_Aim of the task_:
In the data that follows, each entry is to be restated exactly.

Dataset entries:

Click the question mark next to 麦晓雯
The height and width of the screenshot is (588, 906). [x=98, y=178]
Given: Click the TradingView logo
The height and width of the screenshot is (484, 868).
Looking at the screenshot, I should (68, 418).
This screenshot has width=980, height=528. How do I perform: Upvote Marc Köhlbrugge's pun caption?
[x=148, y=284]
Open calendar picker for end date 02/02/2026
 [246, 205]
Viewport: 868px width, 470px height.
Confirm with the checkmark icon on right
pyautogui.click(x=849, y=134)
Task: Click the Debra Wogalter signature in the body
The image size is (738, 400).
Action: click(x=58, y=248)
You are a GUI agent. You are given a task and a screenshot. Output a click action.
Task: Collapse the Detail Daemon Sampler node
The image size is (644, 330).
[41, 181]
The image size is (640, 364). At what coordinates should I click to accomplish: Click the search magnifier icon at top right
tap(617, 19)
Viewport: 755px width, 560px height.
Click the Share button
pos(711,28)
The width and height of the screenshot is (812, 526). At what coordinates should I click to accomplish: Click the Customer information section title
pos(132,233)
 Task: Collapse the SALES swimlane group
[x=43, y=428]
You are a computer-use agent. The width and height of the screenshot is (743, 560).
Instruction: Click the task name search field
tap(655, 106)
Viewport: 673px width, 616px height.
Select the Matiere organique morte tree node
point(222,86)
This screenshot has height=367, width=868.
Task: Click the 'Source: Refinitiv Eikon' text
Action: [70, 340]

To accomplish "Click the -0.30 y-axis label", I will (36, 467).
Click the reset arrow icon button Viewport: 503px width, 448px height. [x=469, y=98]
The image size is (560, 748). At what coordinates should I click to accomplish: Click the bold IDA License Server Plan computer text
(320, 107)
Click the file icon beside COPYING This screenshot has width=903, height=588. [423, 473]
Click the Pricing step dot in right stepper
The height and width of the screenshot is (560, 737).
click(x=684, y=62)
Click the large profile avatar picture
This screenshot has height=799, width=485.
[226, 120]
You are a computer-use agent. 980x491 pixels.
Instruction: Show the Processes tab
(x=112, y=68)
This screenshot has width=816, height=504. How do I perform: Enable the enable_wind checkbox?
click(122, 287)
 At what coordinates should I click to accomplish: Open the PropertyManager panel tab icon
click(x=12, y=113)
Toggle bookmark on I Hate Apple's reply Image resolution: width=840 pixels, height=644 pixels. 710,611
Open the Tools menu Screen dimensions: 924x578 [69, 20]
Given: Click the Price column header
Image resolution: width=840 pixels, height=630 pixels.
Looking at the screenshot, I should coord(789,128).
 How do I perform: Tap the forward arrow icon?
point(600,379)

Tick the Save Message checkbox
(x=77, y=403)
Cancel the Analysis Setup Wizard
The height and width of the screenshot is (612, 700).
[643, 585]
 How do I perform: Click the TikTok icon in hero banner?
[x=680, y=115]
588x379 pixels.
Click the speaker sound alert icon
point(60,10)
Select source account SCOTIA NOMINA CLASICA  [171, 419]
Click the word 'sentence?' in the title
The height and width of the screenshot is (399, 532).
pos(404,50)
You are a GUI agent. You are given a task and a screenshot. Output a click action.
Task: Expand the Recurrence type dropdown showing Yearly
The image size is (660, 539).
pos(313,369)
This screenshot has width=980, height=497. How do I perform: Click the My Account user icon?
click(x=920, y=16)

_Answer to the exercise_:
Click the question mark next to 麦晓雯
The height and width of the screenshot is (588, 906). [x=98, y=178]
Given: Click the TradingView logo
The height and width of the screenshot is (484, 868).
Looking at the screenshot, I should (68, 418).
This screenshot has width=980, height=528. How do I perform: Upvote Marc Köhlbrugge's pun caption?
[x=148, y=284]
Open calendar picker for end date 02/02/2026
 [246, 205]
Viewport: 868px width, 470px height.
Confirm with the checkmark icon on right
pyautogui.click(x=849, y=134)
Task: Click the Debra Wogalter signature in the body
The image size is (738, 400).
Action: click(x=58, y=248)
You are a GUI agent. You are given a task and a screenshot. Output a click action.
Task: Collapse the Detail Daemon Sampler node
The image size is (644, 330).
[41, 181]
The image size is (640, 364). At what coordinates should I click to accomplish: Click the search magnifier icon at top right
tap(617, 19)
Viewport: 755px width, 560px height.
Click the Share button
pos(711,28)
The width and height of the screenshot is (812, 526). At what coordinates should I click to accomplish: Click the Customer information section title
pos(132,233)
 Task: Collapse the SALES swimlane group
[x=43, y=428]
You are a computer-use agent. The width and height of the screenshot is (743, 560).
Instruction: Click the task name search field
tap(655, 106)
Viewport: 673px width, 616px height.
Select the Matiere organique morte tree node
point(222,86)
This screenshot has height=367, width=868.
Task: Click the 'Source: Refinitiv Eikon' text
Action: [70, 340]

To accomplish "Click the -0.30 y-axis label", I will (36, 467).
Click the reset arrow icon button Viewport: 503px width, 448px height. [x=469, y=98]
The image size is (560, 748). At what coordinates should I click to accomplish: Click the bold IDA License Server Plan computer text
(320, 107)
Click the file icon beside COPYING This screenshot has width=903, height=588. [423, 473]
Click the Pricing step dot in right stepper
The height and width of the screenshot is (560, 737).
click(x=684, y=62)
Click the large profile avatar picture
This screenshot has height=799, width=485.
[226, 120]
You are a computer-use agent. 980x491 pixels.
Instruction: Show the Processes tab
(x=112, y=68)
This screenshot has width=816, height=504. How do I perform: Enable the enable_wind checkbox?
click(122, 287)
 At what coordinates should I click to accomplish: Open the PropertyManager panel tab icon
click(x=12, y=113)
Toggle bookmark on I Hate Apple's reply Image resolution: width=840 pixels, height=644 pixels. 710,611
Open the Tools menu Screen dimensions: 924x578 [69, 20]
Given: Click the Price column header
Image resolution: width=840 pixels, height=630 pixels.
Looking at the screenshot, I should coord(789,128).
 How do I perform: Tap the forward arrow icon?
point(600,379)

Tick the Save Message checkbox
(x=77, y=403)
Cancel the Analysis Setup Wizard
The height and width of the screenshot is (612, 700).
[643, 585]
 How do I perform: Click the TikTok icon in hero banner?
[x=680, y=115]
588x379 pixels.
Click the speaker sound alert icon
point(60,10)
Select source account SCOTIA NOMINA CLASICA  [171, 419]
Click the word 'sentence?' in the title
The height and width of the screenshot is (399, 532).
pos(404,50)
You are a GUI agent. You are given a task and a screenshot. Output a click action.
Task: Expand the Recurrence type dropdown showing Yearly
The image size is (660, 539).
pos(313,369)
This screenshot has width=980, height=497. How do I perform: Click the My Account user icon?
click(x=920, y=16)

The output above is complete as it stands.